Expected Number of Events as a Function of Calendar Time
Let \(D(t)\) denote the total number of observed events by calendar time \(t\). The key object of interest is the expected event count
\[ E_\theta\{D(t)\}, \]
where the expectation is taken under the alternative hypothesis \(\theta = \log(\mathrm{HR})\).
For a two-group trial, this expectation can be expressed as
\[ E_\theta\{D(t)\} = \sum_{k=1}^{2} \int_0^t E_\theta\!\left[ Y_k(u) \right] \lambda_k(u)\, du, \]
where:
- \(Y_k(u)\) is the number of subjects at risk in group \(k\) at time \(u\),
- \(\lambda_k(u)\) is the hazard function in group \(k\).
This formulation shows that the expected number of events depends on the entire history of accrual, survival, and censoring up to time \(t\).

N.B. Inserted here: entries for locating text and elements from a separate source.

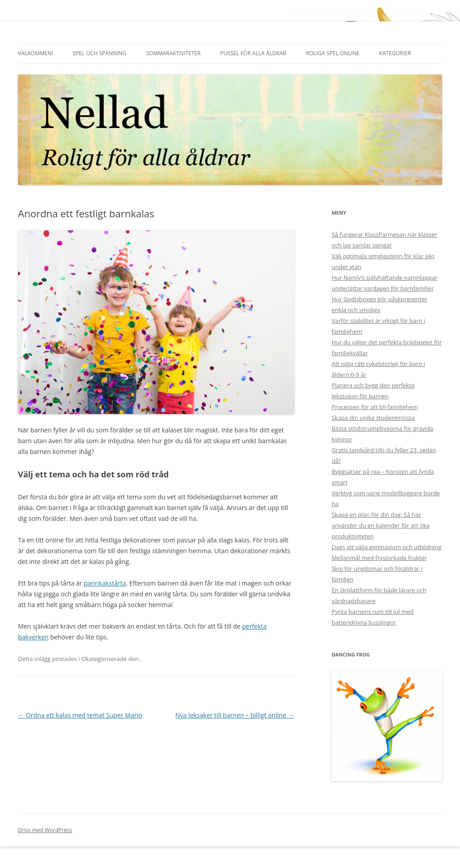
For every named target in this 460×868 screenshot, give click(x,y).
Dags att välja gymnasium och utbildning (386, 547)
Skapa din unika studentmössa (373, 418)
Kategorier (395, 53)
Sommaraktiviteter (173, 53)
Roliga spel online (332, 53)
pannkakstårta (105, 583)
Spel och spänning (99, 53)
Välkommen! (35, 53)
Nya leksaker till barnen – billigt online (234, 715)
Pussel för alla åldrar (253, 53)
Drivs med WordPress (45, 830)
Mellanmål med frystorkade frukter (379, 558)
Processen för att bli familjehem (375, 407)
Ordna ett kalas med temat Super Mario (80, 715)
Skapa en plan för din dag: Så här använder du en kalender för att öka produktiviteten (380, 525)
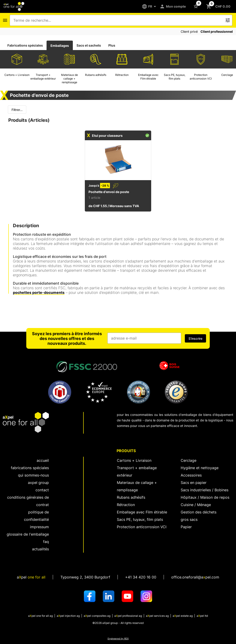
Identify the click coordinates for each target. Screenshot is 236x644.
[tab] (25, 45)
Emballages (60, 46)
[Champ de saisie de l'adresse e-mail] (144, 338)
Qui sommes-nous (33, 475)
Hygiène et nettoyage (200, 468)
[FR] (151, 6)
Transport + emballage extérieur (137, 472)
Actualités (40, 549)
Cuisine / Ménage (196, 505)
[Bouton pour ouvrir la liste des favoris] (197, 6)
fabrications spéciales (30, 468)
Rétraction (126, 505)
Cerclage (189, 460)
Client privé (189, 32)
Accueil (43, 460)
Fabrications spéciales (25, 45)
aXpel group (38, 482)
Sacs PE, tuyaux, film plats (140, 520)
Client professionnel (217, 32)
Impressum (39, 527)
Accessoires (191, 475)
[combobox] (118, 20)
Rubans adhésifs (131, 497)
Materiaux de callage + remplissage (137, 486)
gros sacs (189, 520)
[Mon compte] (174, 6)
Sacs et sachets (89, 45)
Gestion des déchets (199, 512)
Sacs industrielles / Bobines (205, 490)
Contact (42, 490)
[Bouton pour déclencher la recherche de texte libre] (228, 20)
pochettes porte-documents (39, 292)
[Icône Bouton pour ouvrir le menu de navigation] (5, 20)
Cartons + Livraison (134, 460)
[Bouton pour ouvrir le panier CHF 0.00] (219, 6)
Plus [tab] (112, 45)
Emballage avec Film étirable (142, 512)
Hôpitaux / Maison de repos (205, 497)
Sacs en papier (194, 482)
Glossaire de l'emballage (28, 534)
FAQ (46, 542)
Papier (186, 527)
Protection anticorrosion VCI (142, 527)
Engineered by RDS (118, 638)
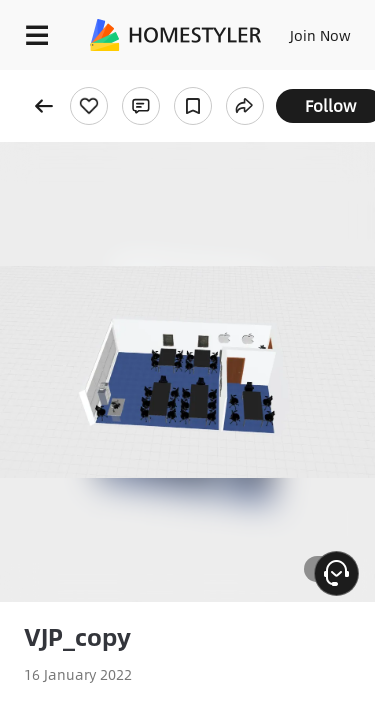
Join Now (320, 35)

Kim–Tsiatis Information Framework
Kim and Tsiatis (1990) derived expressions for the expectation and variance of the log-rank statistic as functions of calendar time. Under proportional hazards, their results imply that the information accumulated by time \(t\) is proportional to the expected number of events:
\[ I(t) \;\propto\; E_\theta\{D(t)\}. \]
Consequently, the target number of events \(e\) obtained from the Schoenfeld method defines a target information level, and the design problem becomes finding the calendar time \(t\) (and corresponding sample size) such that
\[ E_\theta\{D(t)\} = e. \]
This approach replaces the static expectation \(E(D)\) with a time-indexed event accumulation process, enabling explicit modeling of interim analyses and information fractions.
Lakatos’ Extension to General Accrual and Survival Models
Lakatos further extended the Kim–Tsiatis framework by allowing:
- non-constant and piecewise-defined hazard functions,
- non-uniform and time-dependent accrual rates,
- independent random censoring and drop-out.
In this setting, the risk process \(Y_k(t)\) is governed by a multi-state stochastic model, and the expected event count is obtained through numerical integration over small time intervals:
\[ E_\theta\{D(t)\} = \sum_{k=1}^{2} \int_0^t \bar{Y}_k(u)\, \lambda_k(u)\, du, \]
where \(\bar{Y}_k(u)\) denotes the expected number of subjects at risk at time \(u\), accounting for staggered entry and censoring.
This formulation provides a general and flexible mapping between calendar time, sample size, and expected information, subsuming simpler exponential and uniform-accrual models as special cases.
Conceptual Implication
The progression from simple event probabilities to the Kim–Tsiatis and Lakatos formulations reflects a shift from static to dynamic modeling of information. While the required number of events is determined solely by the targeted effect size and error rates, the translation of this requirement into sample size and study duration depends on the full temporal structure of the trial.
Thus, Kim–Tsiatis and Lakatos provide the mathematical foundation for event-driven designs by generalizing the expectation \(E(D)\) into a continuous-time information accumulation process.